Benefits of human breast milk for the newborn baby, and their health and development beyond the neonatal period are well known. Specifically, there is compelling evidence in both full-term and preterm infant populations that breastfeeding or maternal milk feeding benefits child neurodevelopment.1 Recently, there has been growing interest in the neurotherapeutic potential of intranasal administration of human breast milk for preterm brain injury acquired in the neonatal period.2,3,4
Keller et al. in 2018 first reported a small case-control series of preterm infants with severe intraventricular hemorrhage who received nasal drops of fresh breast milk daily (2 × 0.1 mL three to eight times a day) with informed parental consent for at least 28 days (in one case up to 105 days). A trend towards a lower incidence of severe porencephaly, progressive ventricular dilatation, and surgery for post-hemorrhagic hydrocephalus was noted in the intranasal breast milk group in this non-randomised open-label, pilot study.3 The transfer of neurotropic factors and stem cells derived from human breast milk had been hypothesized as the mechanism responsible for the potential neuroprotective benefit. In 2022, Gallipoli and colleagues reported on their small pilot safety and feasibility study done in Canada at the Pediatric Academic Society meeting in Denver, CO.4 Intranasal milk was administered to 37 preterm infants with a median gestation of 27 weeks, and median birth weight of 1000 grams. They showed that these preterm infants were able to tolerate nasal milk therapy through 28 days of life without major safety events. Detailed results are not yet available, and the group is planning a larger trial.

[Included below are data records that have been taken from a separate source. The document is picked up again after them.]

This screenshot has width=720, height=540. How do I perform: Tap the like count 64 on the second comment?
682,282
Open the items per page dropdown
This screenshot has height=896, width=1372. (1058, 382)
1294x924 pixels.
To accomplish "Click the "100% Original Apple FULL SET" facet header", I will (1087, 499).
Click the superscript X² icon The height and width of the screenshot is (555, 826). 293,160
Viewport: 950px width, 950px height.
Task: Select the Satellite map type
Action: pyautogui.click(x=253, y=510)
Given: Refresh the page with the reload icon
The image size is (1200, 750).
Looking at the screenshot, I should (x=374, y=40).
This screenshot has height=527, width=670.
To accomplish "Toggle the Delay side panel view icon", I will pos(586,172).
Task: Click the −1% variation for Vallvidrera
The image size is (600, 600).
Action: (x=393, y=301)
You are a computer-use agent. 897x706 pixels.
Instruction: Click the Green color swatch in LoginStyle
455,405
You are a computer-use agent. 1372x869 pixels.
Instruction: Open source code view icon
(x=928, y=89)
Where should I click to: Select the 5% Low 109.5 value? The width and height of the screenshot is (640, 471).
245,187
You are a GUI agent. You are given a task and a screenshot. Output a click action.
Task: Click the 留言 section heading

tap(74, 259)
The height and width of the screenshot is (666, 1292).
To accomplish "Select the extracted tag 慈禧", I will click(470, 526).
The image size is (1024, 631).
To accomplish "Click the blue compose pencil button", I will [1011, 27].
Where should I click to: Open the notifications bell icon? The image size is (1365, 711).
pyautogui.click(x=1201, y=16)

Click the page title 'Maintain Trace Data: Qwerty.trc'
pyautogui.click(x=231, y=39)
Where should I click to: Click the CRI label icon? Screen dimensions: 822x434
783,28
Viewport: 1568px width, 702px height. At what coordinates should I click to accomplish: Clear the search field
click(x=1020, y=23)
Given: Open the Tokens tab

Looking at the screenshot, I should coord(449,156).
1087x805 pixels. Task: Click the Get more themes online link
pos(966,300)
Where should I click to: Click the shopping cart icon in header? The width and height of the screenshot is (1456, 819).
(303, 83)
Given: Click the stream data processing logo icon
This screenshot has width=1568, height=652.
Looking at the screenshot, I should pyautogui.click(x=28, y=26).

The intranasal route has been touted as a potential access for neurotherapeutics in adult and pediatric brain conditions for a number of years.5 The main reason being the blood brain barrier is not easily accessed by many cells, biologicals, synthetic materials and molecules when they are given systemically or intravenously to patients. Intrathecal and direct injections into brain spaces are considered too invasive, and hence the intranasal route may serve as a good direct access to the brain. Nasal vascularity and the permeable neonatal blood brain barrier may potentially allow stem cell and other molecule delivery to brain tissue. Stem cells and cell therapies are the new frontier in neonatal medicine, with a number of cell types in pre-clinical and clinical trials currently.6 The intranasal route has been studied for a number of stem cell and cell therapy applications in pre-clinical models of neonatal brain injury. These include intranasal mesenchymal stromal cells,7,8 amnion epithelial cells,9 and neural stem cells.10 To consider administering the stem cells and the neurotrophic growth factors present in breast milk though the intranasal route is fascinating.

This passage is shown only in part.